Tout cela a changé avec les lois racistes d’Hitler. Après avoir été privés de l'exercice de la médecine, expulsés des cocktails et des récitals, dans la nuit du 26 novembre 1935, les quatre membres de la famille entreprirent un dangereux voyage vers Valence, où les attendaient Hugo, frère d'Akiva et grand-père de Sol Baharach, femme d'affaires et professeur à l'Université de Valence et épouse de Manuel Broseta, assassiné par l'ETA en 1992. Hugo était devenu un homme d'affaires prospère. exportateur. Six mois plus tard seulement, les quatre fugitifs moururent dans leur nouvelle maison de la rue Martí à Valence.

La presse a attribué le décès à l'inhalation de gaz. Mais certains médias ont vu la main de la Gestapo dans les événements. Le journal suisse titrait : « Poussé à mort par la Gestapo ». Et il précise : « Le médecin allemand M. Bacharach, sa femme et leurs deux enfants ont été empoisonnés par des gaz. La famille Bacharach a dû quitter Munich parce que Mme Bacharach était juive. La famille s'est exilée à Valence, mais là non plus ils n'étaient pas à l'abri de la police secrète allemande. »

Karl Boettcher, avocat de la famille Bacharach, a tué dans l'œuf toute tentative de spéculation politique et s'est porté à la défense du régime nazi : « En tant qu'avocat du Dr Karl Bacharach et avec une délégation générale de plein pouvoir de sa part, j'ai géré ses affaires financières en Allemagne après son émigration.
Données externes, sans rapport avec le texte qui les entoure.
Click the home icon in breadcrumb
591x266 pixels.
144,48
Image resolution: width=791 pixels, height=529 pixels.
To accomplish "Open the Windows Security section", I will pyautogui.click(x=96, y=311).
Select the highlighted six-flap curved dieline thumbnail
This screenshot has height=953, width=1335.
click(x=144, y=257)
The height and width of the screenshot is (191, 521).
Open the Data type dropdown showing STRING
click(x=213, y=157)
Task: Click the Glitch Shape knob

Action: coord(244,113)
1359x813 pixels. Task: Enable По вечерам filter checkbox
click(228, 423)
Sur la base de ma connaissance de cette dernière, j'atteste par la présente – sous serment – ​​que la famille Bacharach a quitté l'Allemagne de manière pacifique et volontaire.
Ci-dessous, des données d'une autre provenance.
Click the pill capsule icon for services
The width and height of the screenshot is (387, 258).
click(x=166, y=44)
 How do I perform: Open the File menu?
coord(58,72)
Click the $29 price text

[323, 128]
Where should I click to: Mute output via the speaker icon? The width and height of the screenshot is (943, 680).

En réalité, les Bacharach durent payer un impôt abusif pour pouvoir émigrer, et ils liquidèrent leurs biens à perte. D’autres membres de la lignée, moins fortunés, moururent peu après dans les camps de concentration.

Les archives judiciaires et policières de la tragédie de la rue Martí à Valence n'ont pas été conservées. La famille du défunt, Hugo en tête, a voulu faire le moins de bruit possible. Les Bacharach, juifs arrivés à Valence en provenance d'une Allemagne aux mains des nazis, furent surpris quelques semaines plus tard par le coup d'État de Franco et le début de la guerre civile. La victoire du camp insoumis, fortement antisémite, a découragé toute notoriété, souligne l'auteur.

En fait, une fois la guerre civile terminée, Hugo Bcharach et sa famille ont pris une position claire en faveur des vainqueurs. Une véritable schizophrénie : des Juifs persécutés en Allemagne et désormais alliés du régime franquiste le plus antisémite. Pour ce faire, ils ont dû cacher leur origine religieuse, souligne l'auteur.

C'est peut-être là aussi la clé de la mort d'Akiva, de sa femme et de ses enfants, soutient l'éditeur de l'ouvrage, le journaliste Francesc Bayarri, également auteur du livre (Austrohongaresa de Vapors), une enquête sur l'assassinat du général croate Luburic à Carcaixent en 1969. « Passer du bien-être et de la reconnaissance sociale au statut d'exilé. D'une société avec une certaine tolérance envers les juifs convertis – jusqu'à l'arrivée du nazisme – à une Espagne avec des tambours de guerre antisémites. Sans connaître la langue du pays de destination. Sans de beaux récits de poésie. Sans visiter les premières pistes de ski des Alpes », ajoute-t-il.

Martí Domínguez le résume ainsi dans le prologue : « L’histoire de la famille Bacharach est, en grande partie, l’histoire de cet effondrement de l’Europe qui a conduit à la Seconde Guerre mondiale. » L'écrivain Alfons Cervera conclut également dans l'épilogue : « L'exil n'a ni début ni fin. Vous êtes une goutte d'absence pour la vie.

Les quatre Bacharach reposent dans le cimetière britannique et non catholique. Enrique Fink souligne qu'il s'agit de l'espace le plus plurinational de Valence. Là reposent des anglicans anglais, des protestants allemands, des brigadiers norvégiens, des juifs persécutés par le nazisme… Jusqu'à 17 nationalités, avec leurs religions ou leur athéisme. Ou avec un prénom chrétien et un prénom juif. Comme Karl/Akiva Bacharach.